Today (Wednesday) a key opportunity presents itself for our Scottish Parliament to take a second step towards an opener, more transparent Scotland. Its Finance Committee, having taken one step in that direction, receive the Scottish Government’s Freedom of Information (Scotland) (Amendment) Bill back to discuss submitting amendments to its provisions. The one step forward they have already taken is to issue a report at stage one criticising key aspects of the original legislation - the lack of any concrete proposals to deal with the crucial problem of the increasing delivery of our public services by non-public organisations, and the Amendment Bill’s attempt to ape the ill-considered Westminster exemption barring any enquiry into communications with the Monarch or her heirs (the so-called ‘Royal’ exemption).

High Ground?
While the public pronouncements of the Scottish Government have consistently sought to take the accountable high ground in the freedom of information (FOI) debate - they even have their ‘Six principles of FOI’ rapidly moving deeper into the bowels of the SG website - their record in practice has left some observers wondering what the real agenda is.

And this isn’t a reference to high-profile controversies like attempting to take the Commissioner to the Court of Session over revealing whether legal advice on the EU and an independent scotland, or over the release of the figures they had commissioned on reform of the Council Tax.
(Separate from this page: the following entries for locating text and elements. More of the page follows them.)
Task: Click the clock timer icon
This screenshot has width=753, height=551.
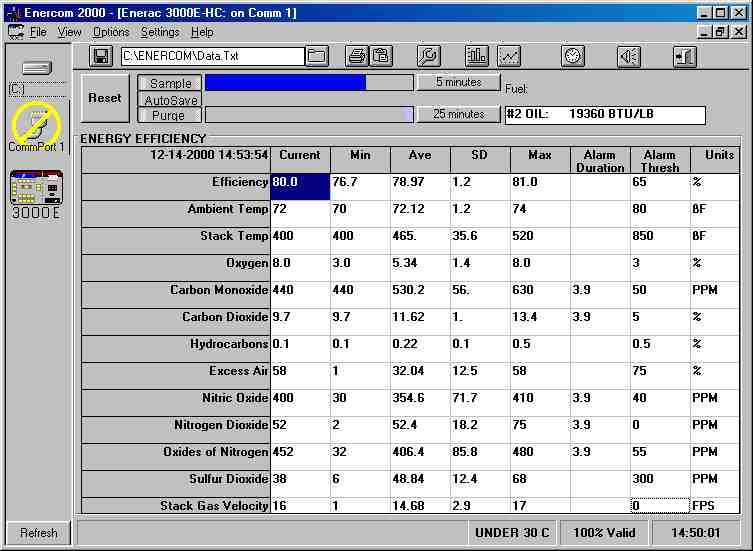Action: (x=572, y=56)
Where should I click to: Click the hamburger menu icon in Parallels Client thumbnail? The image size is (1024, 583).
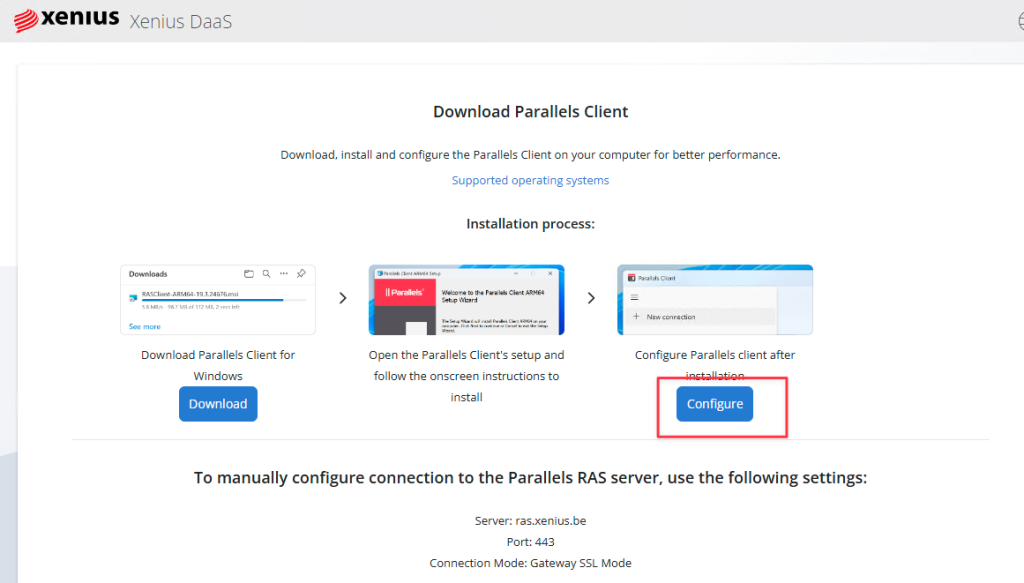pos(633,297)
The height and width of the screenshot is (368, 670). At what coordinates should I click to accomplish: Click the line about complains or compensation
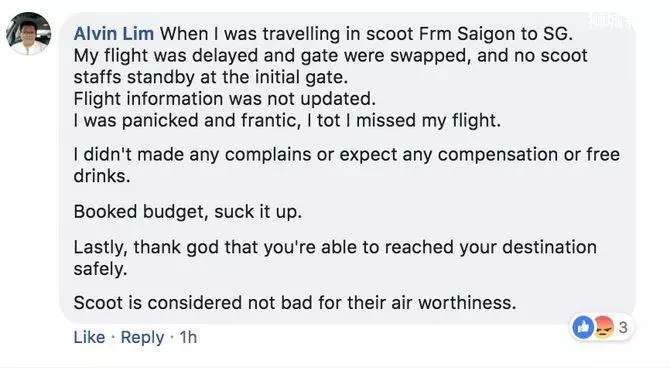(347, 154)
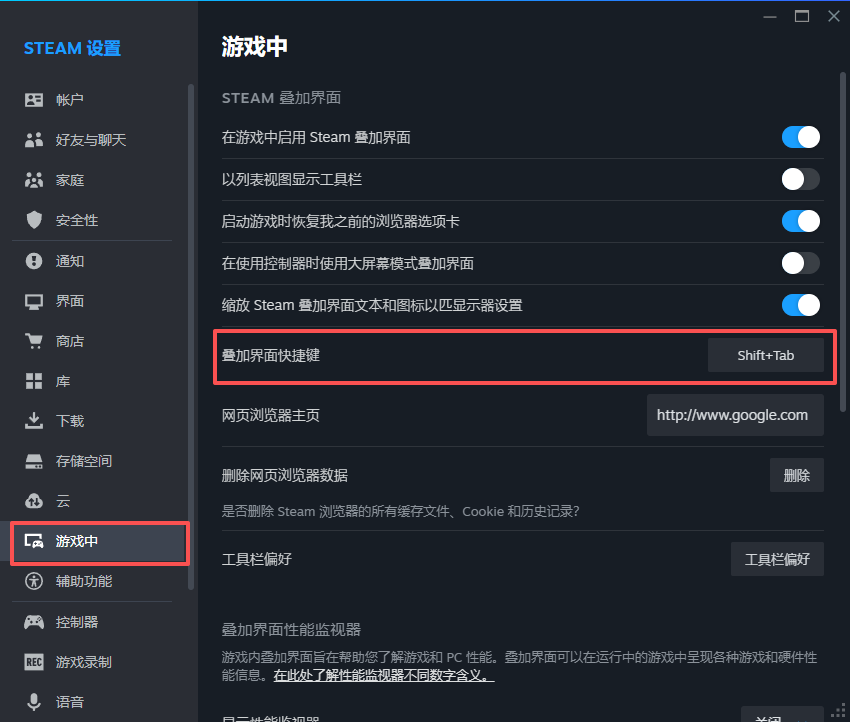Click the 工具栏偏好 button
This screenshot has height=722, width=850.
point(777,559)
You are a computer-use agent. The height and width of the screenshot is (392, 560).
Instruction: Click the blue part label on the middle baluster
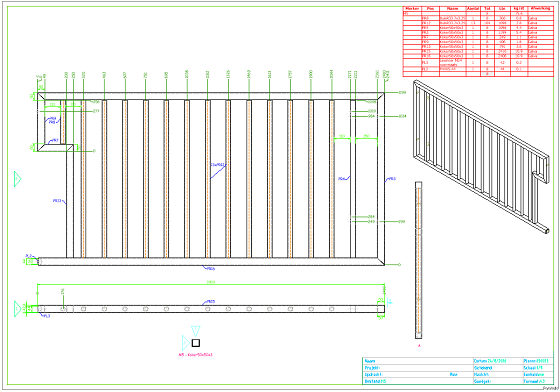(218, 165)
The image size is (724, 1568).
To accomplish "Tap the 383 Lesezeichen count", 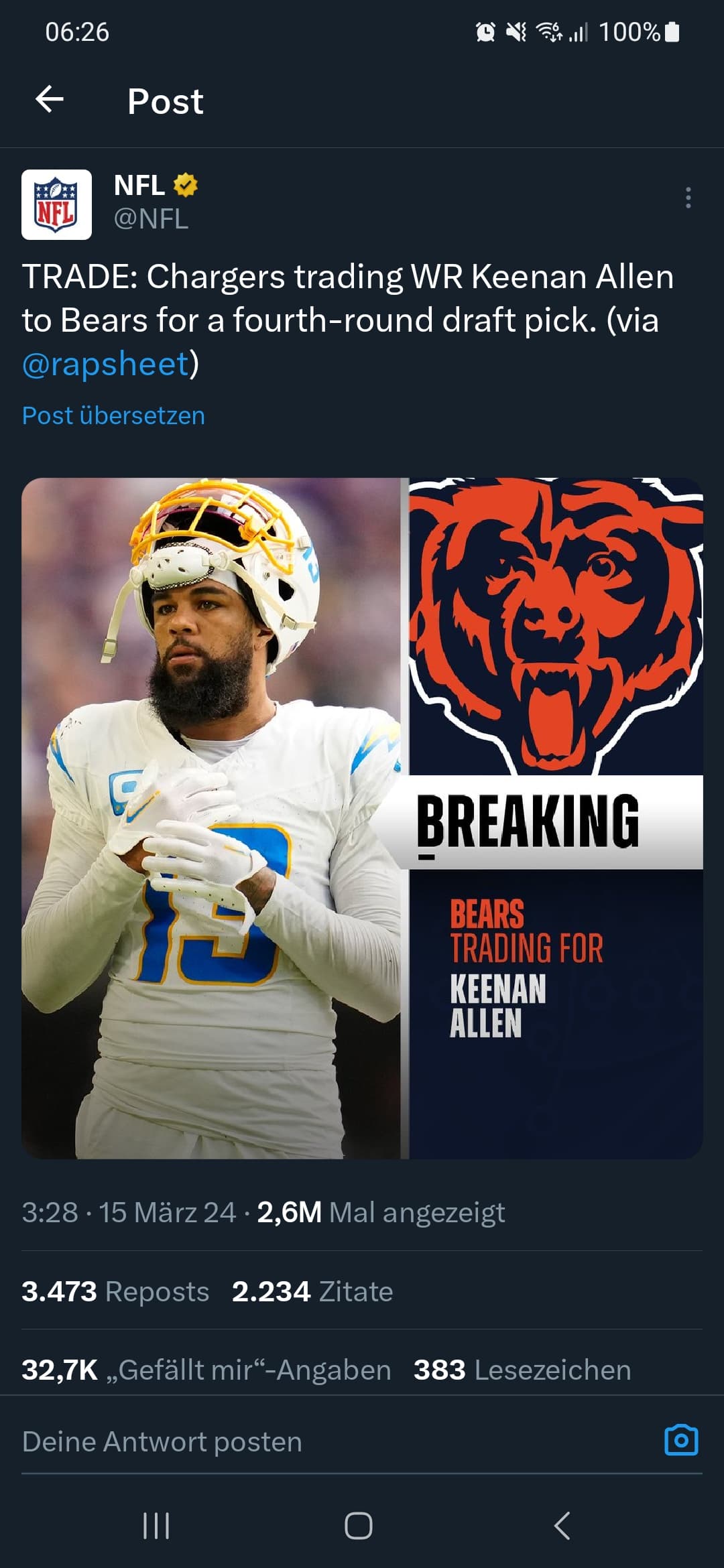I will (x=522, y=1370).
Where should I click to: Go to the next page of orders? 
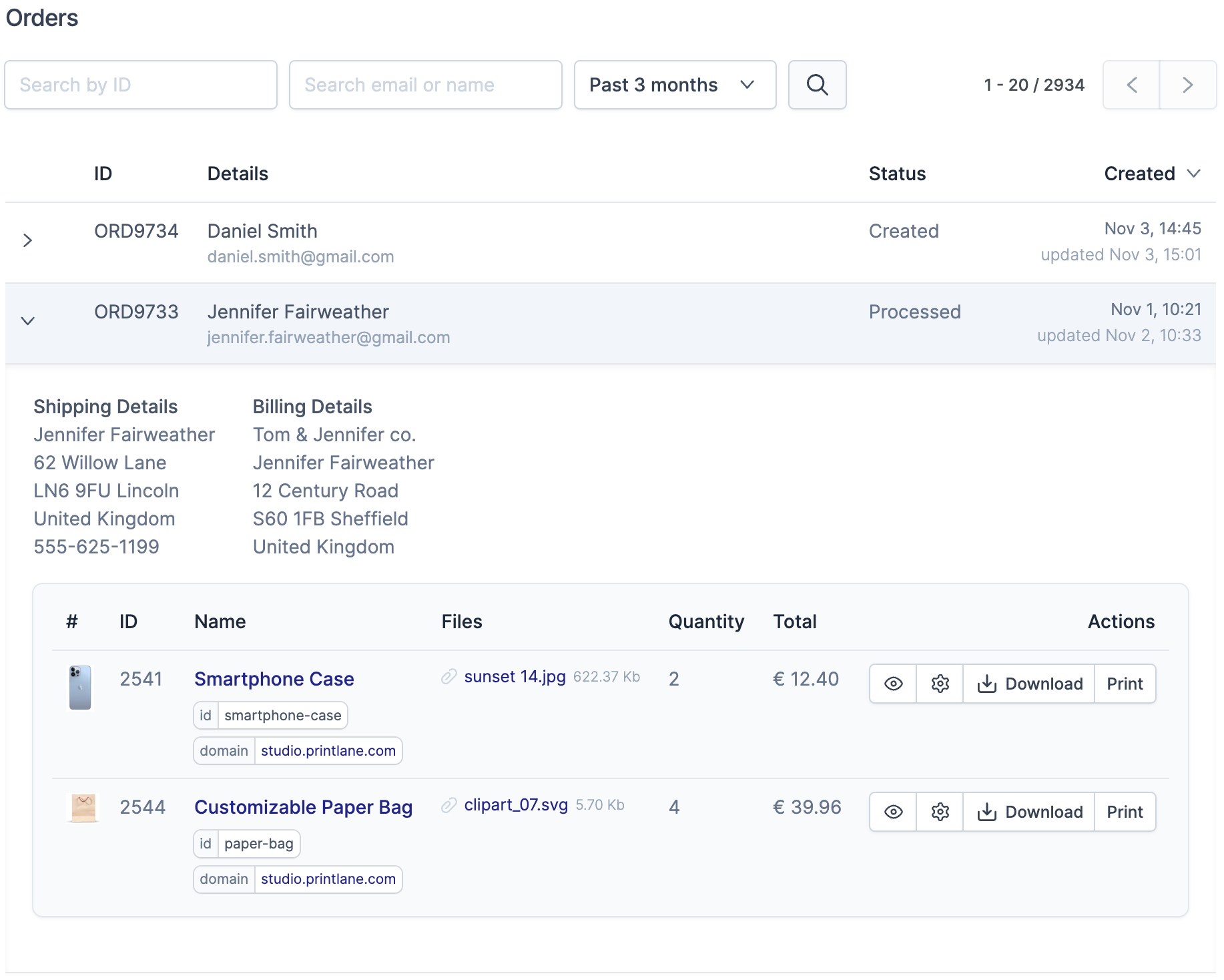tap(1187, 85)
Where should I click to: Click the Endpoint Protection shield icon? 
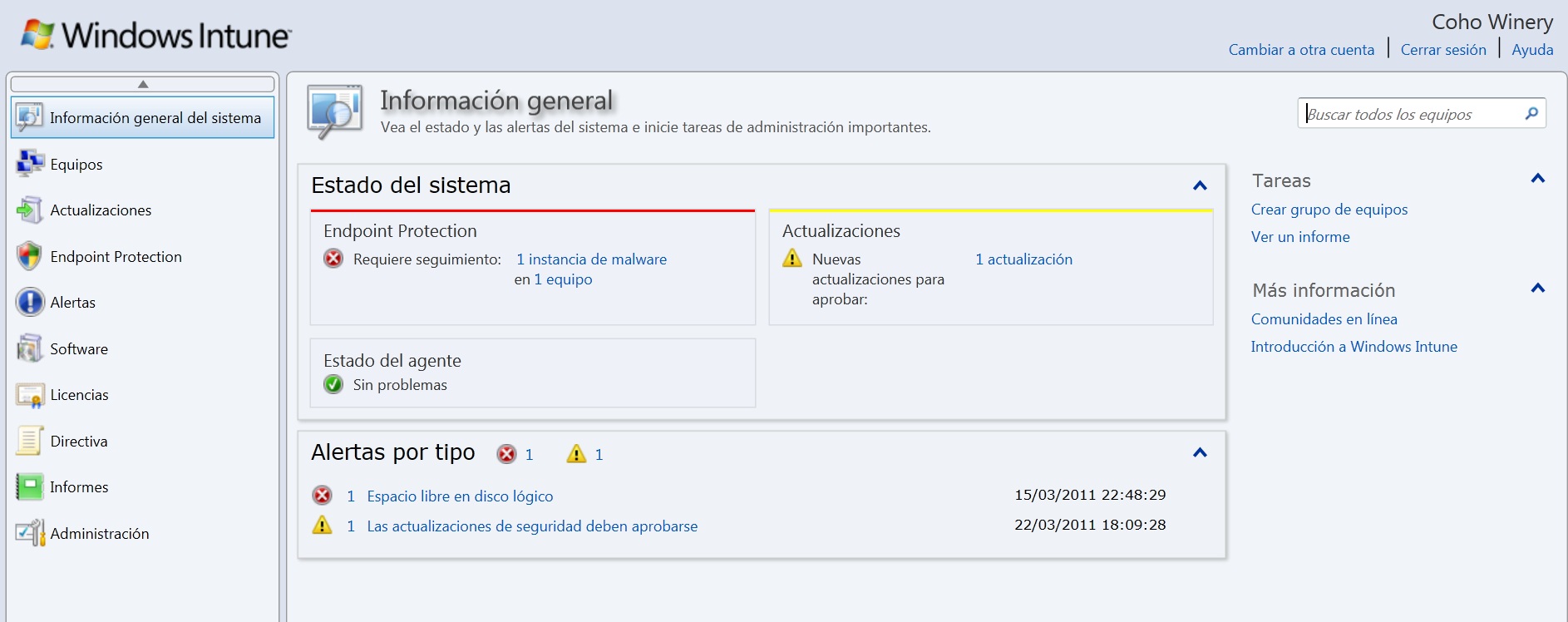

The problem this time is that a clear opportunity to amend major flaws in the law offered by the introduction of an Amendment Bill, has so far not been taken; a huge disappointment to campaigners and practitioners.

Ten years of no use
Despite the concern expressed ever since the original Act was passed - concern that delivery of public services by non-public bodies removes them from the public scrutiny intended in that Act - governments since have neither used the provisions in the law to ensure such bodies were covered, nor have they made any attempt to change the law to create automatic coverage.

The announcement of an Amendment Bill by the new majority government gave campaigners hope that the consultation on designating some non-public bodies the previous minority administration had started and then dropped, would be revived. But no such proposal emerged.

The Bill that was deemed worthy of Parliamentary time introduced a small number of worthy improvements it is true, but the claim that it would ‘ensure that the legislation remains fully effective’ has a hollow ring to it. The Finance Committee’s Stage One Report outlined much of the evidence outlining why variation of service delivery is eroding the effectiveness of the legislation.

Committee Opportunity

Nicola Sturgeon - her withdrawal of the
Royal exemption is welcome
The Committee this morning has a number of important amendments to the Amendment Bill to consider. It is to be welcomed that the government has seen the sense in deleting its new ‘absolute’ Royal exemption. However tackling the major flaw of the erosion of coverage is still not being done. Even the review of Section 5 that his proposed is only scheduled to be done every three years, and not start until 2016! As the Scottish Information Commissioner says “given that the section 5 power has now lain dormant for ten years, I would question whether it is appropriate to delay the laying of an initial report for a further three and a half years, until June 2016.”

Fortuitously, a series of amendments have been laid before the Committee, by one of its members, Elaine Murray MSP. While there may be a technical issue with one, overall they would mean a huge step towards re-establishing Scotland’s FOI regime as a leading example to other countries, and a powerful utility in bringing openness and transparency to our public services. Let’s hope our representatives on the Finance Committee support them.